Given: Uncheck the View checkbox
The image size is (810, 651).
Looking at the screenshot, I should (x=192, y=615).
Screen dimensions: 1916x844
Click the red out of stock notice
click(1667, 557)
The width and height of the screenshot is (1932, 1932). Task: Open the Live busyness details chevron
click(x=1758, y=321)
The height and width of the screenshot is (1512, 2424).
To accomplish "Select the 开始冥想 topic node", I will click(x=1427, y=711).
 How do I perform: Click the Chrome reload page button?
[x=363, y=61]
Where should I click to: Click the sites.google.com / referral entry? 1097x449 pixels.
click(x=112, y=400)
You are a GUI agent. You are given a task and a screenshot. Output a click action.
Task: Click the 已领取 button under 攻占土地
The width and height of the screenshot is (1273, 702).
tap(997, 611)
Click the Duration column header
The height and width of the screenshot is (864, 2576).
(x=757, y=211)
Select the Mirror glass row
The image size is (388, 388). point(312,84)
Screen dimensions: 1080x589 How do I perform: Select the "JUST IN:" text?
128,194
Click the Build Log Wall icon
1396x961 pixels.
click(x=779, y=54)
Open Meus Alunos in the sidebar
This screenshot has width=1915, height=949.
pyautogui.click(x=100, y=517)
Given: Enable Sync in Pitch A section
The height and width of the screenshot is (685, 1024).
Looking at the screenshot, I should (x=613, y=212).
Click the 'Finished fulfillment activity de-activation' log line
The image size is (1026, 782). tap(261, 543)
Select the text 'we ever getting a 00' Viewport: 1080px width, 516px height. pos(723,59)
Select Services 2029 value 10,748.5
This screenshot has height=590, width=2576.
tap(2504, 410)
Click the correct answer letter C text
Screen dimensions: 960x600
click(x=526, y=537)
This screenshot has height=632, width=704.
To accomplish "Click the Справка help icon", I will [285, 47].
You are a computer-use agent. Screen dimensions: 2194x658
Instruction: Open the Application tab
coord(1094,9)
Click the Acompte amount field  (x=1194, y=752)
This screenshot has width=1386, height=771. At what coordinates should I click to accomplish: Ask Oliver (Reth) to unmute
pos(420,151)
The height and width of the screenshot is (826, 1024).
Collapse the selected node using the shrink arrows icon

++++++++++++++++++++

• _Work item_
The records above are to be duplicated word for word.

• _Response to the task_
Given: Uncheck the View checkbox
The image size is (810, 651).
Looking at the screenshot, I should (x=192, y=615).
Screen dimensions: 1916x844
Click the red out of stock notice
click(1667, 557)
The width and height of the screenshot is (1932, 1932). Task: Open the Live busyness details chevron
click(x=1758, y=321)
The height and width of the screenshot is (1512, 2424).
To accomplish "Select the 开始冥想 topic node", I will click(x=1427, y=711).
 How do I perform: Click the Chrome reload page button?
[x=363, y=61]
Where should I click to: Click the sites.google.com / referral entry? 1097x449 pixels.
click(x=112, y=400)
You are a GUI agent. You are given a task and a screenshot. Output a click action.
Task: Click the 已领取 button under 攻占土地
The width and height of the screenshot is (1273, 702).
tap(997, 611)
Click the Duration column header
The height and width of the screenshot is (864, 2576).
(x=757, y=211)
Select the Mirror glass row
The image size is (388, 388). point(312,84)
Screen dimensions: 1080x589 How do I perform: Select the "JUST IN:" text?
128,194
Click the Build Log Wall icon
1396x961 pixels.
click(x=779, y=54)
Open Meus Alunos in the sidebar
This screenshot has width=1915, height=949.
pyautogui.click(x=100, y=517)
Given: Enable Sync in Pitch A section
The height and width of the screenshot is (685, 1024).
Looking at the screenshot, I should (x=613, y=212).
Click the 'Finished fulfillment activity de-activation' log line
The image size is (1026, 782). tap(261, 543)
Select the text 'we ever getting a 00' Viewport: 1080px width, 516px height. pos(723,59)
Select Services 2029 value 10,748.5
This screenshot has height=590, width=2576.
tap(2504, 410)
Click the correct answer letter C text
Screen dimensions: 960x600
click(x=526, y=537)
This screenshot has height=632, width=704.
To accomplish "Click the Справка help icon", I will [285, 47].
You are a computer-use agent. Screen dimensions: 2194x658
Instruction: Open the Application tab
coord(1094,9)
Click the Acompte amount field  (x=1194, y=752)
This screenshot has width=1386, height=771. At what coordinates should I click to accomplish: Ask Oliver (Reth) to unmute
pos(420,151)
The height and width of the screenshot is (826, 1024).
Collapse the selected node using the shrink arrows icon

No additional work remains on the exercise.